American Astronomical Society, AAS Meeting #215, #431.13; Bulletin of the American Astronomical Society, Vol. 42, p.364
Studies of the 9.7 micron silicate absorption feature have been limited in the past by the effects of atmospheric absorption and by limited sensitivity that made it difficult to observe sources behind very dense, highly obscuring clouds. We present here, using data from the Spitzer Space Telescope, a systematic study of the 9.7 micron silicate absorption feature over a range of extinctions in a single dense cloud, the Pipe Nebula. The densely-spaced red giants in the Galactic Bulge behind the Pipe Nebula make excellent background sources with which to probe the intervening dust. We fit infrared spectra of 31 stars with reddened stellar photosphere models and divide out the stellar continuum. An absorption profile of water ice is also fit to each source.
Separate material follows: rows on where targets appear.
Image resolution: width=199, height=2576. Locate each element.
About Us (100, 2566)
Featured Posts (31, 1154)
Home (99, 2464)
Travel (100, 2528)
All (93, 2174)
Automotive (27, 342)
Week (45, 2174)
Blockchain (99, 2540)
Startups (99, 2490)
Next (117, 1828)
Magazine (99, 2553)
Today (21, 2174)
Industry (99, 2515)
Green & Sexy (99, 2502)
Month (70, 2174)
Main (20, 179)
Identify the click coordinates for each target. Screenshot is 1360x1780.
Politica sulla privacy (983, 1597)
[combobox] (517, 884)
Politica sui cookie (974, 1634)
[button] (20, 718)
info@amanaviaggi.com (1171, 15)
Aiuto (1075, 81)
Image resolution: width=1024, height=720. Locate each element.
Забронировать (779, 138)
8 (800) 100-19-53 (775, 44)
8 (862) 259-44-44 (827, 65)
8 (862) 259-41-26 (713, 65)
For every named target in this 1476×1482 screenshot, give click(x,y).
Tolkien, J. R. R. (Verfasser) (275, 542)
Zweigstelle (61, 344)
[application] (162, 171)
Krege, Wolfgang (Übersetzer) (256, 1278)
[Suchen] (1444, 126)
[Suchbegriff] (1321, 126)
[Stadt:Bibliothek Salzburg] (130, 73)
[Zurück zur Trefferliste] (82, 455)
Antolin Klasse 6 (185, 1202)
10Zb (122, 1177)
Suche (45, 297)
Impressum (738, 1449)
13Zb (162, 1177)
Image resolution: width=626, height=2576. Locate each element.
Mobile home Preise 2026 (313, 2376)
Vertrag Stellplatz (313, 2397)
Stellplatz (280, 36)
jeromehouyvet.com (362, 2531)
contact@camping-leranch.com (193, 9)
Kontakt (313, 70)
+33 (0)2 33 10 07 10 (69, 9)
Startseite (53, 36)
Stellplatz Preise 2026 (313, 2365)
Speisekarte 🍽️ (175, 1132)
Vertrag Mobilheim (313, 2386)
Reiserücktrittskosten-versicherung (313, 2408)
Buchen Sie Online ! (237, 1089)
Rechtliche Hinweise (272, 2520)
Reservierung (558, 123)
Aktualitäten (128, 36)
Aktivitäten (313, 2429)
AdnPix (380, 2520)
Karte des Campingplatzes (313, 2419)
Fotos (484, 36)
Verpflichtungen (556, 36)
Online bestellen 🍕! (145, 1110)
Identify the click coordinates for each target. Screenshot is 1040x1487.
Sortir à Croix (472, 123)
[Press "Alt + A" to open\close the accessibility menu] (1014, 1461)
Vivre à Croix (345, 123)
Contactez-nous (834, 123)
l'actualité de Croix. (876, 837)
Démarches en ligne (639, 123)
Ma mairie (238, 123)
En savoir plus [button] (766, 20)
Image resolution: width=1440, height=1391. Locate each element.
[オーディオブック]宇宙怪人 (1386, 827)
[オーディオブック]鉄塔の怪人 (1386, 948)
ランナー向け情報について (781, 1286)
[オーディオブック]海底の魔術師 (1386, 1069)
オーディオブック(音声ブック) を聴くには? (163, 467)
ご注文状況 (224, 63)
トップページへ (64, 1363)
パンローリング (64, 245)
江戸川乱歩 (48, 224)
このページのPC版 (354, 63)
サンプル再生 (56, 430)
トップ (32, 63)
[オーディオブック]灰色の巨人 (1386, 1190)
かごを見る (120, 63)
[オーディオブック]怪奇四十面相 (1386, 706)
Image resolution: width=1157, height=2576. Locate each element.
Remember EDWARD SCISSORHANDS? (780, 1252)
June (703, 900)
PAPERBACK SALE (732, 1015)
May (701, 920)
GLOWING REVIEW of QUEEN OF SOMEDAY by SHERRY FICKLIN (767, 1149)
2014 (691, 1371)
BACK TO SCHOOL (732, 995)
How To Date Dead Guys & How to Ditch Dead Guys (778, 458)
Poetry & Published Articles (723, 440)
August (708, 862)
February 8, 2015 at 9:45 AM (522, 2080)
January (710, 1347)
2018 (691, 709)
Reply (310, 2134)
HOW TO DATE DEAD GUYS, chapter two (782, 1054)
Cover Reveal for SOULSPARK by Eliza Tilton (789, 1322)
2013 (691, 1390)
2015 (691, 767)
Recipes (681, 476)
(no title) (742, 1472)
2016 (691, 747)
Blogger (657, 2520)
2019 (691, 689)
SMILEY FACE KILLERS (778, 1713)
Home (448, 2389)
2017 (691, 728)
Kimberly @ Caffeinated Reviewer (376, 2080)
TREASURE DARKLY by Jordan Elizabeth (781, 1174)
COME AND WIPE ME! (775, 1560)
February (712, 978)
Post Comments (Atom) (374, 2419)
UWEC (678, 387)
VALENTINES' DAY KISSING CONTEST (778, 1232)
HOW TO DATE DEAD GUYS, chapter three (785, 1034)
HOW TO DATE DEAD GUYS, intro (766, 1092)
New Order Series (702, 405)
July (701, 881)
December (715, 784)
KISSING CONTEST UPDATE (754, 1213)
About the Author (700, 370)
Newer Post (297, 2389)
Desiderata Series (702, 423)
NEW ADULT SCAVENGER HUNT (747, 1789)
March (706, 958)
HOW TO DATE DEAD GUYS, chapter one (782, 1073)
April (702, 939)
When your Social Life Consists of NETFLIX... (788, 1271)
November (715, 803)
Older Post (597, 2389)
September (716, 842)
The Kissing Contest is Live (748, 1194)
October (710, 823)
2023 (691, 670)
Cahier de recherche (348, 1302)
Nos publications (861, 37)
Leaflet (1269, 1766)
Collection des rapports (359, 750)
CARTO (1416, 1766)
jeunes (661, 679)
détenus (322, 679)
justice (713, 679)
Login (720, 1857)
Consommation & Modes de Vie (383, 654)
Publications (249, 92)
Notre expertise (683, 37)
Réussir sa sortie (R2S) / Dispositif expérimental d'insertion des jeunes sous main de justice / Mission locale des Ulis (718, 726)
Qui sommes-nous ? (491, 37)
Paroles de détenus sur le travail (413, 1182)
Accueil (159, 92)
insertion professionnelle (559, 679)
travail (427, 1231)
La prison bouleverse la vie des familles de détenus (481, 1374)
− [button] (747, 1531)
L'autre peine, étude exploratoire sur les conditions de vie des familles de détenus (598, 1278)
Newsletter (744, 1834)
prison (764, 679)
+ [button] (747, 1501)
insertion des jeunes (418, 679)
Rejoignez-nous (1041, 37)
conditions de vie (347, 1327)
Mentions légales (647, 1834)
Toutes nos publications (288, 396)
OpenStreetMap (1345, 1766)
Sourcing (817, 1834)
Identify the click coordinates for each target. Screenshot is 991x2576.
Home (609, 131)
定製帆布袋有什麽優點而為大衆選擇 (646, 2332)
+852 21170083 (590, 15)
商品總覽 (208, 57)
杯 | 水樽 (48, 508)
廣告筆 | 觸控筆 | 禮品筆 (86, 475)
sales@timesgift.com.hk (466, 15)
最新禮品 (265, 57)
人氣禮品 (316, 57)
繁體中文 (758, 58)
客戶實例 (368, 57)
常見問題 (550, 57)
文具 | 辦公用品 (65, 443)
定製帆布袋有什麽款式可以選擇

We plot the resulting optical depth of the 9.7 micron silicate feature against extinction and compare these data to the tight correlation between optical depth and extinction that has been seen in the diffuse interstellar medium. At higher extinctions, the dense sight lines of the Pipe Nebula are more scattered and at lower silicate optical depth than points in the diffuse interstellar medium at similar extinctions. We also consider the changes in the shape of the silicate absorption profile with increasing extinction.